Our goal is to develop an agent who aims at maximizing the number of people saved as a priority, then maximizing the retrieved black boxes. We reach a goal state when there are no people left to save and no black boxes to retrieve.
The State class represents the search-tree node.
Each State contains the following attributes:
• Position of the Coast Guard.
• Positions and number of passengers on all ships.
• Positions of all wrecks and the black box health for each wreck.
• Positions of All stations.
• The available actions that can be done in this state.
• Number of saved, dead and remaining people.
• Number of saved, destroyed and remaining black boxes.
• The parent (State and action) from which this state arises from.
• Depth of this state within the search tree.
• Two heuristic values, one for the passengers and one for the black boxes.
The State class contains the following methods:
• public boolean isGoalState(): return true iff the state is a goal state.
• public void setAvailableActions(): Determines the actions that can be performed in this state.
• public void retrieve(): Retrieves a black box from the current position.
• public void drop(): Drops the passengers carried by the Coast Guard on a Station.
• public void move(String direction): Moves the Coast Guard one step in a certain direction.
• Seven validators to check if a certain action can be taken in the current state or not:
- public boolean canMoveLeft()
- public boolean canMoveRight()
- public boolean canMoveUp()
- public boolean canMoveDown()
- public boolean canPickUp()
- public boolean canDrop()
- public boolean canRetrieve()
• public Point getFarthestItem(Point current, Hashtable<Point, Integer> table): returns the position of the farthest ship from the Coast Guard.
• public double boxCost(): Estimates the number of boxes that will be destroyed from this state to the goal state (Admissible).
• public void farthestShipHeuristic(boolean a_star): Considers the farthest ship only, if(a_star = true) returns f(n) + h(n), otherwise returns h(n)
• public void AllShipsHeuristic(boolean a_star): Considers the all ships, if(a_star = true) returns f(n) + h(n), otherwise returns h(n)
• public void maxHeuristic(boolean a_star): returns the maximum between the last two methods
A discussion of your implementation of the Search problem, the Coast Guard problem and the main functions:
The Class Coast Guard contains all the implementation regarding the searching algorithms and updating and manipulating the States. Coast Guard class has the following static methods: • public static State parseGrid(String grid): Converts a string into a State object.
• public static String GenGrid(): Generates a random state as a String.
• public static String solve(String grid, String strategy, boolean visualize): returns the plan resulted from following a certain search strategy. Possible strategies are (BF, DF, ID, AS1, AS2, GR1, GR2) When visualize is true, a grid representing each state in the plan is printed.
• public static String bfs(State initial): returns a plan constructed by BFS search.
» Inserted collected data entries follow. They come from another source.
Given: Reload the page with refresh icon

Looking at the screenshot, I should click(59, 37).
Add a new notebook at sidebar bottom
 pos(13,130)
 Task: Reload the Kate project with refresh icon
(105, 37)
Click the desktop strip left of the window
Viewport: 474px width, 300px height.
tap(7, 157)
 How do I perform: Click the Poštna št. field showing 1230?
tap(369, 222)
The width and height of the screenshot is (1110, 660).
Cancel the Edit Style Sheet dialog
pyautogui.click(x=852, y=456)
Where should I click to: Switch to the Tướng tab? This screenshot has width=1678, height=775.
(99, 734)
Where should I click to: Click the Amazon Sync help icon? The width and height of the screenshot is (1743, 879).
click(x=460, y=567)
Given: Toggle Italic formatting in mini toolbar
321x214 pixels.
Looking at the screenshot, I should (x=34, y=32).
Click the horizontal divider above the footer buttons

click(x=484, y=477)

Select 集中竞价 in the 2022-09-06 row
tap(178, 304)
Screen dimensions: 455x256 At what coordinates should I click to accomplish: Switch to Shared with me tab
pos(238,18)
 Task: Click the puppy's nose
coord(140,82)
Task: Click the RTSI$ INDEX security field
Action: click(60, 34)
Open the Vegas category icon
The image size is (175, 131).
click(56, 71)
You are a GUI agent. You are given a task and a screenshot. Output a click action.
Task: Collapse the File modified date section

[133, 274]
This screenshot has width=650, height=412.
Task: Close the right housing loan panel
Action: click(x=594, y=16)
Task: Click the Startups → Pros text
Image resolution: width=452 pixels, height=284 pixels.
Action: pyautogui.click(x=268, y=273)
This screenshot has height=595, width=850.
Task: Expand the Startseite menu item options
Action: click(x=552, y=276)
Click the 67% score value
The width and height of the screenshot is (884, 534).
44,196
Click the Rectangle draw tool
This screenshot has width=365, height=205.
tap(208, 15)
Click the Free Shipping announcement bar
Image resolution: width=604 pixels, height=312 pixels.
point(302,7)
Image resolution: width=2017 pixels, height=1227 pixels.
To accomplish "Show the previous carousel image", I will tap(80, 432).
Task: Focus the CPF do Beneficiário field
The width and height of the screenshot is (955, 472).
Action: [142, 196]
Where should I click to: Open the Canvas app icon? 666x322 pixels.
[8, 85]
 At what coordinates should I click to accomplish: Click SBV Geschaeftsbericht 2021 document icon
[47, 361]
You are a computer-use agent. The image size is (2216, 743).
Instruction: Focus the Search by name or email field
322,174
• public static String dfs(State initial): returns a plan constructed by DFS search.
• public static String iterativeDFs(State initial): returns a plan constructed by Iterative Deepining search.
• public static String heuristicBased(State initial, boolean a_star): returns a plan constructed by A-Star search when a_star is true, otherwise returns a plan constructed by Greedy search.
• public static String getSolution(State s): returns the path from the root node to the given state.
• public static ArrayList expand(State parent): return ArrayList of all children of the parent state.
• public static State performAction(State parent, String action): returns the state resulting from applying the given action on the given state.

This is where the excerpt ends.